Forget-me-nots lined the water in places, adding color to the surroundings.
And blue vervain brightened one of several meadows I fished through as the sun beat down relentlessly. But with the 54-degree water that rose to only 57-degrees late in the outing, the air in the shade hovering over the water felt refreshingly cool.
I moseyed up the hollow unconcerned about someone jumping in front of me and disturbing the trout.

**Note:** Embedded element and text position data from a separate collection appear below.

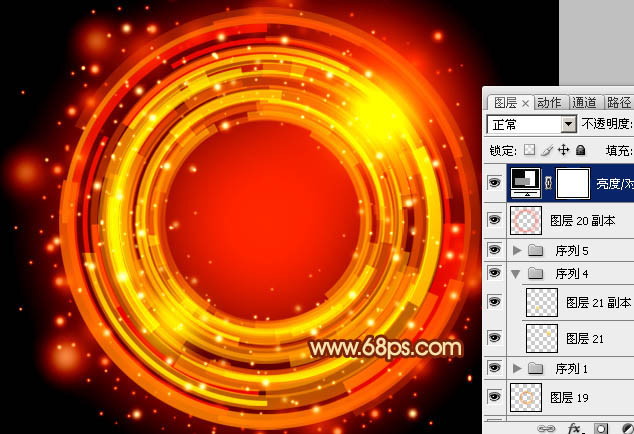The height and width of the screenshot is (434, 634).
Task: Collapse the 序列 4 group
Action: pos(517,273)
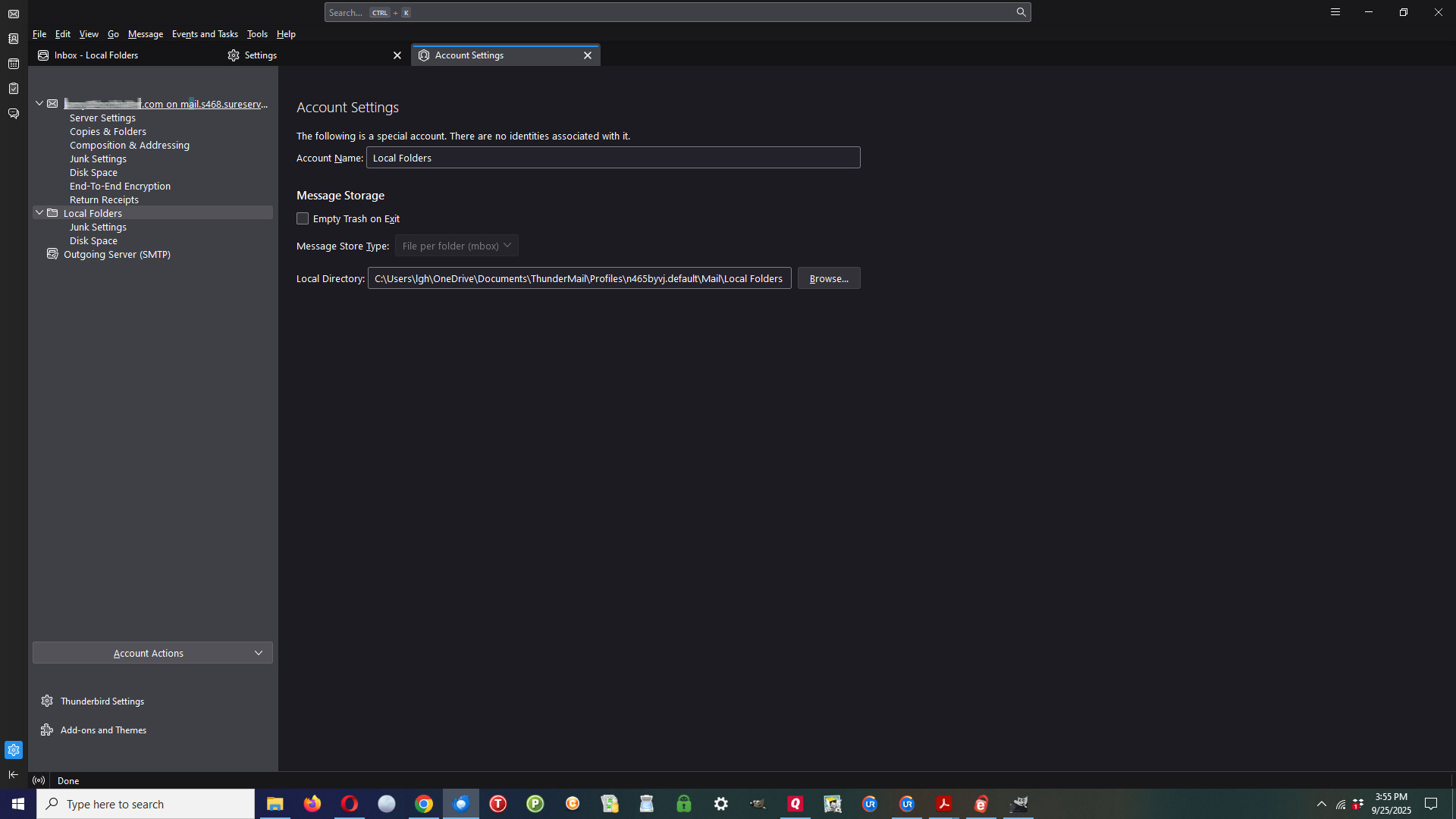Enable Empty Trash on Exit checkbox
The height and width of the screenshot is (819, 1456).
pos(303,218)
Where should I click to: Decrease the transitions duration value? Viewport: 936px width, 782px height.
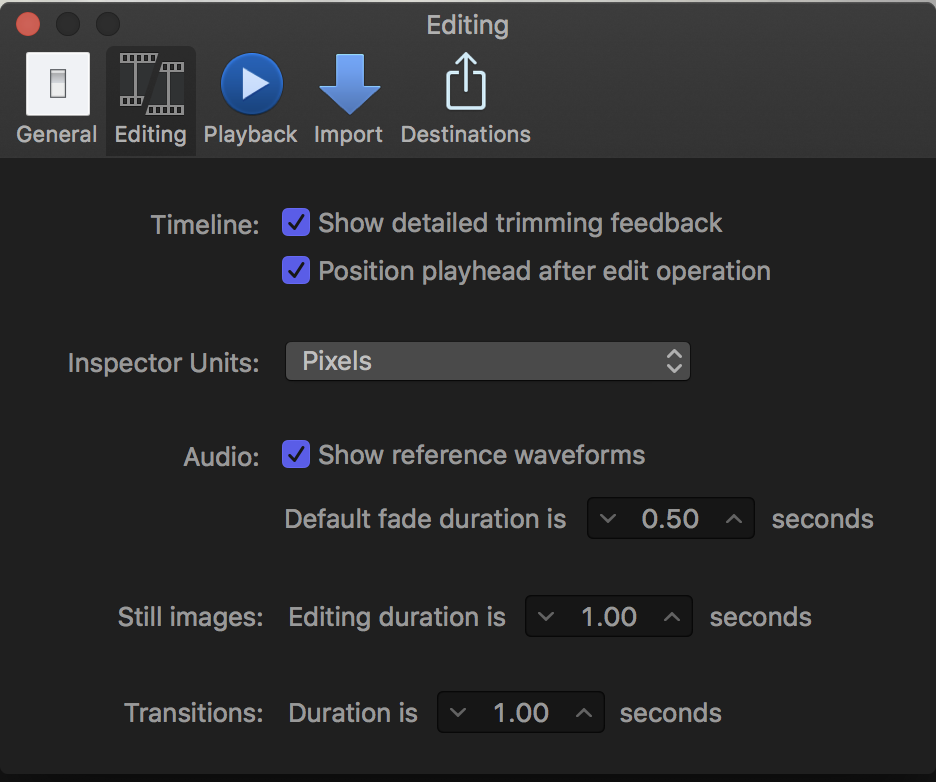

That's one of the benefits of fishing far removed from civilization.
Occasionally the stream would braid into multiple channels, and not knowing which one flowed under normal conditions lead to some unproductive time.
Sometimes, though, those side channels were worth exploring.
For its size the stream has some gorgeous pools.
And it wasn't unexpected when another large native brook trout attacked my White Bead Gold spinner.
After 8.75 hours I had fished approximately three miles and had reached my normal quitting spot.
On the day, 10 little wild browns were landed out of 186 total trout.
But the story of the day was catching large native brookies (though this is not one of them). I caught twelve 9"ers, two 9.5"ers, one 10"er, and one 10.5"er.
I was very pleased as I hiked for 1.25 hours back to my SUV in humid, 82-degree air. I couldn't help but think how lucky I was to have such nice water levels to fish in late July. Hum...I think I'll be back!